_What is asked_
Please tally the lines in the rows below that contain the string "icon", treating uppercase and lowercase as different, and reply with only the number.

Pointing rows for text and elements
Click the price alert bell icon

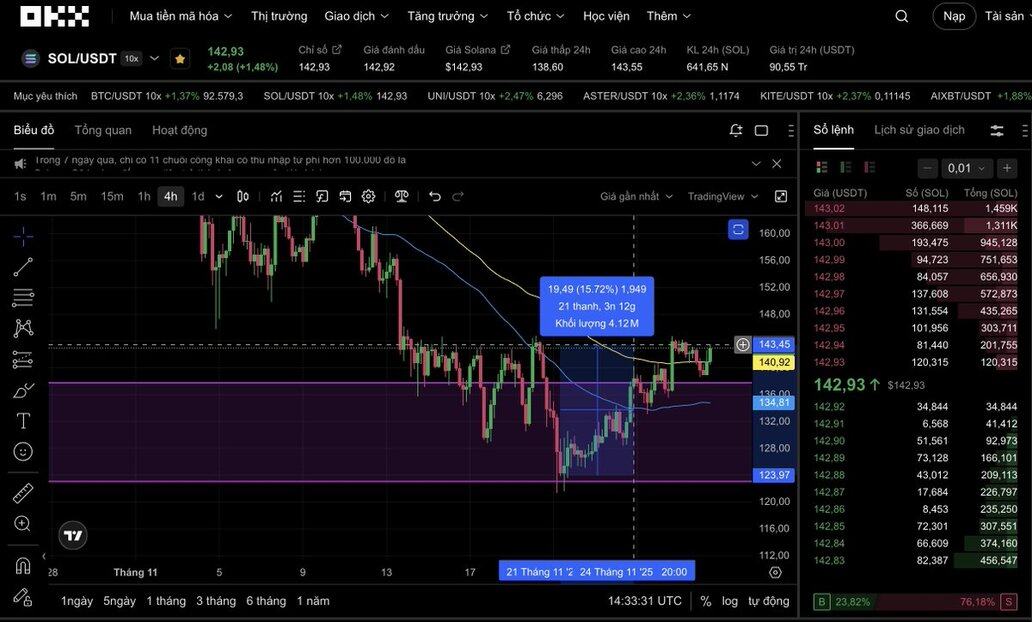(736, 130)
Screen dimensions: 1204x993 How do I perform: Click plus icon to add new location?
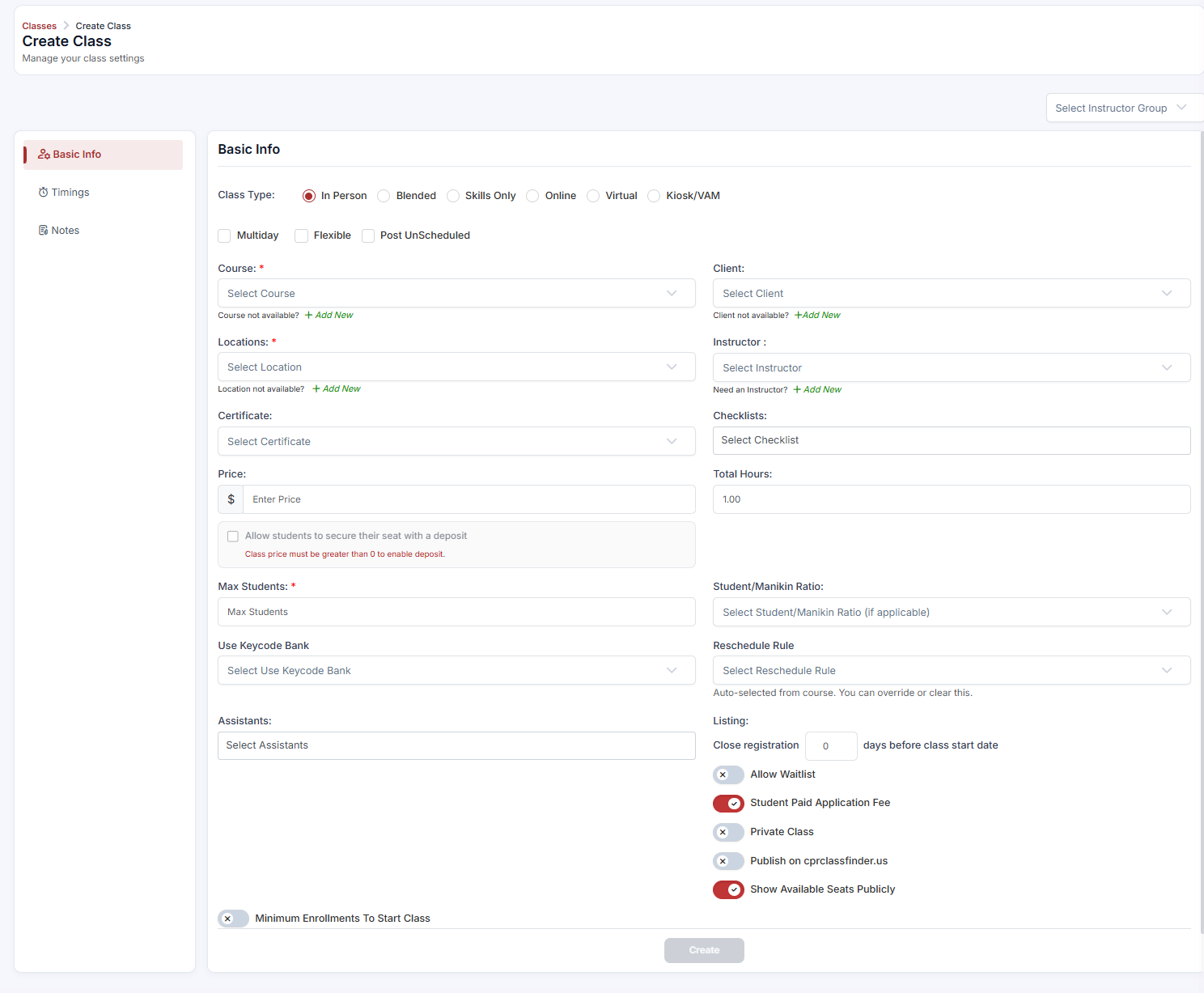point(316,389)

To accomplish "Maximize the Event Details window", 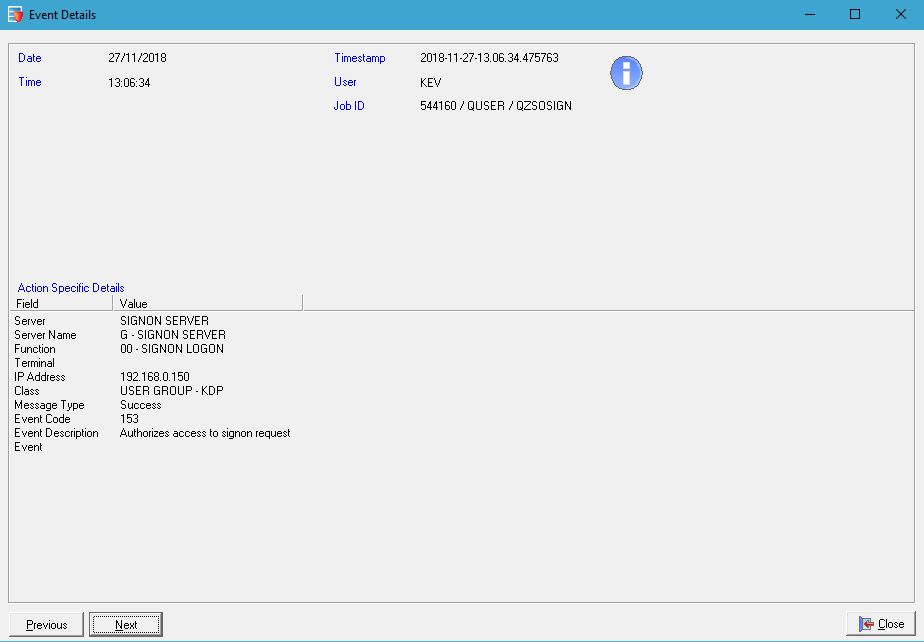I will coord(854,15).
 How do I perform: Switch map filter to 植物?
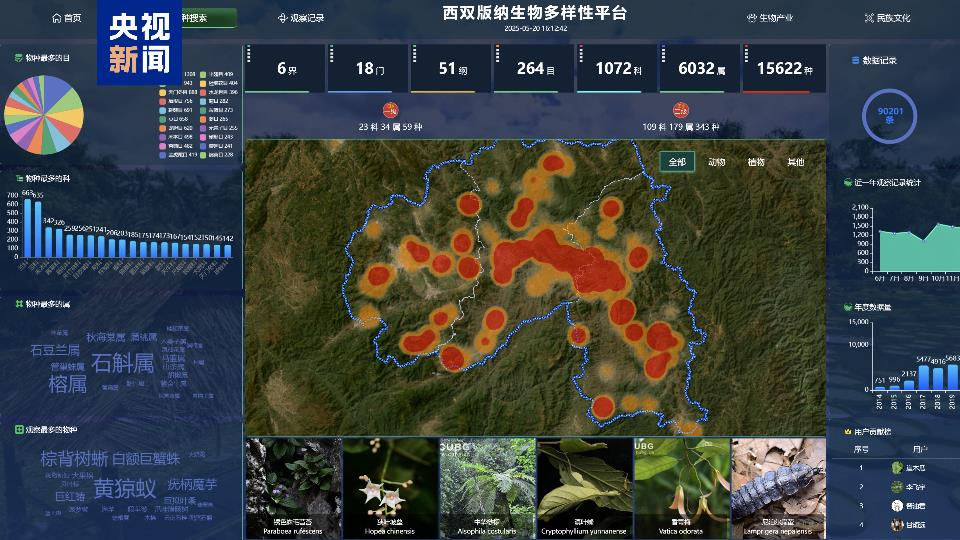coord(756,162)
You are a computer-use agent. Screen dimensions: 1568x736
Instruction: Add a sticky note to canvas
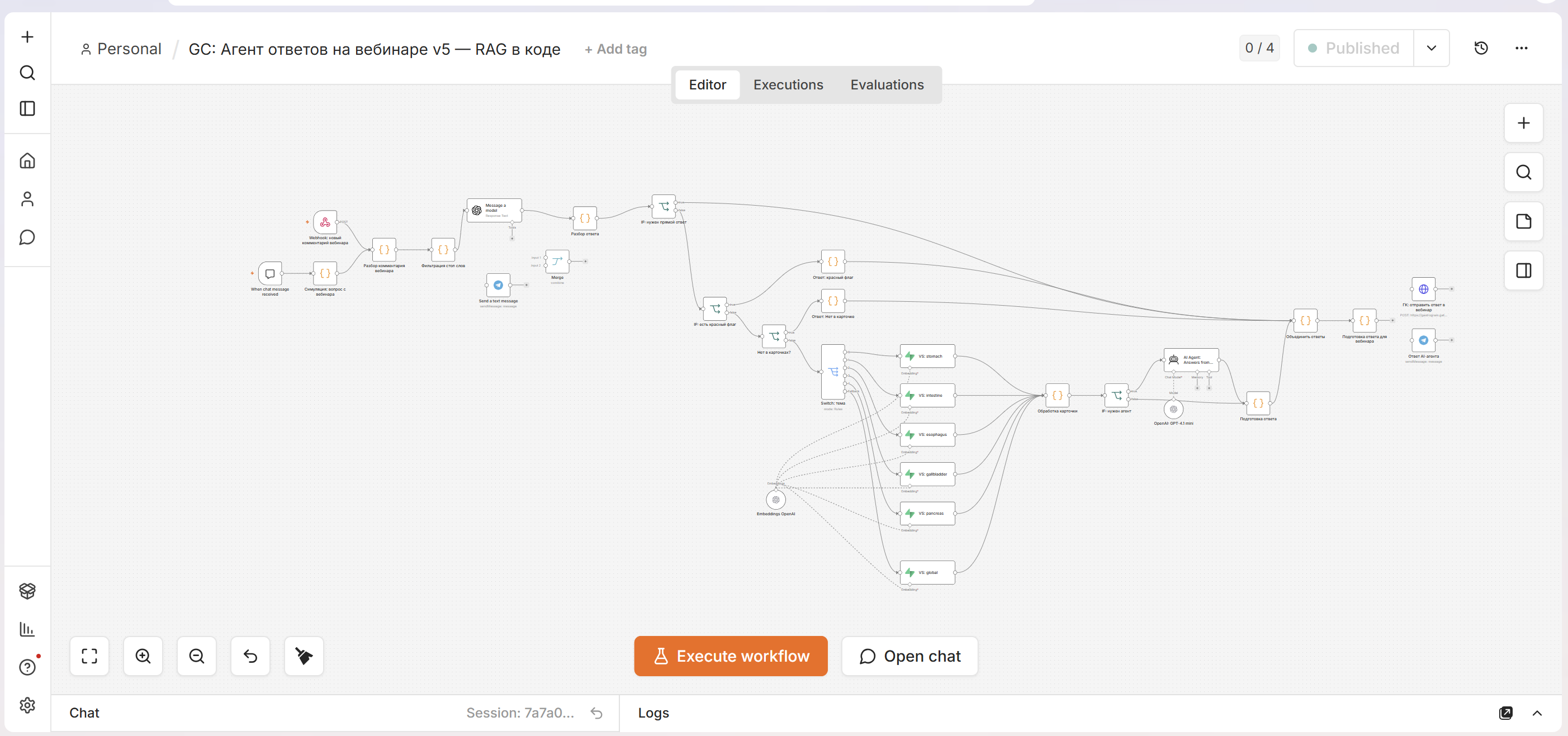tap(1524, 221)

_The solution_
2